DO THIS:
Pick out and copy each line of the records that contains the word "screenshot". Case counts.
·····
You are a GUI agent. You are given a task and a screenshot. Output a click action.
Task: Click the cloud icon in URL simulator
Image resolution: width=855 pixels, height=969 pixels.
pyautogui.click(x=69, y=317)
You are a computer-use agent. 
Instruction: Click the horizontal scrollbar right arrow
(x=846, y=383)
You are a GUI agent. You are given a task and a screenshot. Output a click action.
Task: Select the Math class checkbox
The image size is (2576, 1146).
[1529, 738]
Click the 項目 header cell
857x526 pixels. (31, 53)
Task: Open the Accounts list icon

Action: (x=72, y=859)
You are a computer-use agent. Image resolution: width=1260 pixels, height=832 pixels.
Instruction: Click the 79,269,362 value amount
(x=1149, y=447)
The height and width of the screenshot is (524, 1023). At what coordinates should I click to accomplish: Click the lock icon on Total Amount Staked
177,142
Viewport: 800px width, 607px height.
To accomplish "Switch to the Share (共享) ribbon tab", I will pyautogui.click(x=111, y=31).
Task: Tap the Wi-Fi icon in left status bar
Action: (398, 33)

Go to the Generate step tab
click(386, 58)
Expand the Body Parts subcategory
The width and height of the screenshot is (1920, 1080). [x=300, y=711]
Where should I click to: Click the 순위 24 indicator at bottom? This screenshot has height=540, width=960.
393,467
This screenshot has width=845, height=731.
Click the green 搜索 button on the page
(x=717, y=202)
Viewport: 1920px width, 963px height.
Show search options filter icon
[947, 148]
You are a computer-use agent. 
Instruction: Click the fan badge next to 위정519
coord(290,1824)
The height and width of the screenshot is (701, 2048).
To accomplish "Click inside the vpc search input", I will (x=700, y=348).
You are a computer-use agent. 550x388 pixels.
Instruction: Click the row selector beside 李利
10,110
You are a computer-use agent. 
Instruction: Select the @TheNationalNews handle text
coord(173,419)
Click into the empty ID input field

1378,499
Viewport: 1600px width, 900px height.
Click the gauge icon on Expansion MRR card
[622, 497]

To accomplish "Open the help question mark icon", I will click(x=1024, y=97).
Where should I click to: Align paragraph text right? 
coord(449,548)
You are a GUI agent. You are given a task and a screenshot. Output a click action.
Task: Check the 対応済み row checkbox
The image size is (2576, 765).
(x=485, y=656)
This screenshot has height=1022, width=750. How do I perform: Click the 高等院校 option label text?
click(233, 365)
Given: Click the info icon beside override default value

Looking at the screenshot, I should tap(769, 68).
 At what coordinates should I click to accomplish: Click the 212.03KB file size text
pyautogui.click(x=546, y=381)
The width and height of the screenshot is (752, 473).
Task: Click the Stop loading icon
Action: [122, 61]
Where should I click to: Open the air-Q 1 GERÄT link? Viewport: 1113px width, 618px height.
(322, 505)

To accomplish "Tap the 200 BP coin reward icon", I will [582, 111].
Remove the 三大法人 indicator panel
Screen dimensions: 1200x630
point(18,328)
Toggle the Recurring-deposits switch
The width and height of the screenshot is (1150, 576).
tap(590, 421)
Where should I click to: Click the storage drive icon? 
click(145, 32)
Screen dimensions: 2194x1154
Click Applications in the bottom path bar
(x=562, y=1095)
·····
REPLY TO THE TASK:
You are a GUI agent. You are given a task and a screenshot. Output a click action.
You are a GUI agent. You are given a task and a screenshot. Output a click action.
The height and width of the screenshot is (524, 1023). At what coordinates should I click to accomplish: Click the lock icon on Total Amount Staked
The width and height of the screenshot is (1920, 1080). [x=300, y=711]
Where should I click to: Click the 순위 24 indicator at bottom? This screenshot has height=540, width=960.
This screenshot has width=845, height=731.
The height and width of the screenshot is (701, 2048).
You are a GUI agent. You are given a task and a screenshot. Output a click action.
This screenshot has height=1022, width=750. How do I perform: Click the 高等院校 option label text?
Looking at the screenshot, I should tap(769, 68).
The width and height of the screenshot is (752, 473).
The width and height of the screenshot is (1150, 576).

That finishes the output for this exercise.